START Records to use

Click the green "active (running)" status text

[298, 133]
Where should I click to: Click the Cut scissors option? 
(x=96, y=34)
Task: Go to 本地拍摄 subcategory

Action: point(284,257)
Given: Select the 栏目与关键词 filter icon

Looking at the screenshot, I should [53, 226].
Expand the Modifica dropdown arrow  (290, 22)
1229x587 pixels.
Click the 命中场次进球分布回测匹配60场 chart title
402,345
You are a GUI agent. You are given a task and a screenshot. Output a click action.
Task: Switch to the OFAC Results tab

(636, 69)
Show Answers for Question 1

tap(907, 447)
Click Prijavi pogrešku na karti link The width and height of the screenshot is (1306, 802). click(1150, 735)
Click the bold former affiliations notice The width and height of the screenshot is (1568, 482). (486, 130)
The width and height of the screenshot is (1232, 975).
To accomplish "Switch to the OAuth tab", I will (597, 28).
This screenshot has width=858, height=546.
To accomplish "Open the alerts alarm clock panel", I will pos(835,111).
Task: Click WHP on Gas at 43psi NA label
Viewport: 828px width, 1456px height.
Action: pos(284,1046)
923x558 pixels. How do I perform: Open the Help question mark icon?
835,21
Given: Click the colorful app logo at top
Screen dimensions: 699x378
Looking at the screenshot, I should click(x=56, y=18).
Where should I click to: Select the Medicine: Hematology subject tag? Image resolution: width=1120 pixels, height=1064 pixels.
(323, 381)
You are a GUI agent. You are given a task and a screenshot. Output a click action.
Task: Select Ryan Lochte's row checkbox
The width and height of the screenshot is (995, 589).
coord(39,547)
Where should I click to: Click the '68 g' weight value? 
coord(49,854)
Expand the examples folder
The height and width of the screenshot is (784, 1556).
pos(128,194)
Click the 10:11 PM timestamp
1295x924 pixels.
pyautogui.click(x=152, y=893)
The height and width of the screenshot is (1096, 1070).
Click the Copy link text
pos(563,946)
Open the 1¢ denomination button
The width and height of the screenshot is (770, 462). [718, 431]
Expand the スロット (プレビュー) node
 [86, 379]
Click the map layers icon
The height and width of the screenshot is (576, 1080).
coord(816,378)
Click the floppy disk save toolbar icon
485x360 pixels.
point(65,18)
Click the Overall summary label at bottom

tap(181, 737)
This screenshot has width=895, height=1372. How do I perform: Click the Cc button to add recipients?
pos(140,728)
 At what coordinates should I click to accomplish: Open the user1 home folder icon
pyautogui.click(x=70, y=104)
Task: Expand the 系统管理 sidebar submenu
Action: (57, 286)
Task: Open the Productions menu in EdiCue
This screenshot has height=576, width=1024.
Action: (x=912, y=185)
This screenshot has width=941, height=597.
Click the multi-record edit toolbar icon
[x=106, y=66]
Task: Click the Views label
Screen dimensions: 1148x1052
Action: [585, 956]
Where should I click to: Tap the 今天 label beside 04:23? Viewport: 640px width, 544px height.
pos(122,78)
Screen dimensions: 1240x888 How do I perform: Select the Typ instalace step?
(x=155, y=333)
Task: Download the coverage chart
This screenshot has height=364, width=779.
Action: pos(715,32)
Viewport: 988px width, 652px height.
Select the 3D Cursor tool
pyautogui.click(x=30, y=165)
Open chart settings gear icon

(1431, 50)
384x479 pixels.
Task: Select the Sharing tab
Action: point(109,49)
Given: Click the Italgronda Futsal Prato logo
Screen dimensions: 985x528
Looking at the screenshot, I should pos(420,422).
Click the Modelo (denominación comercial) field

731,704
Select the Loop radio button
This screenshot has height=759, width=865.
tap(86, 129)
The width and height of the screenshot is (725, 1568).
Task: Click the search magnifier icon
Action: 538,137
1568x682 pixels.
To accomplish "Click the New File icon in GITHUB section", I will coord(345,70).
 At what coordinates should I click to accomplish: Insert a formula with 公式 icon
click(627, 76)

END Records to use

Aim of the exercise:
All lines above from the one holding "Given: Click the colorful app logo at top" to the one holding "Task: Select Ryan Lochte's row checkbox", inclusive, are to be copied exactly; no other line is wanted.

Response area:
Given: Click the colorful app logo at top
Screen dimensions: 699x378
Looking at the screenshot, I should click(x=56, y=18).
Where should I click to: Select the Medicine: Hematology subject tag? Image resolution: width=1120 pixels, height=1064 pixels.
(323, 381)
You are a GUI agent. You are given a task and a screenshot. Output a click action.
Task: Select Ryan Lochte's row checkbox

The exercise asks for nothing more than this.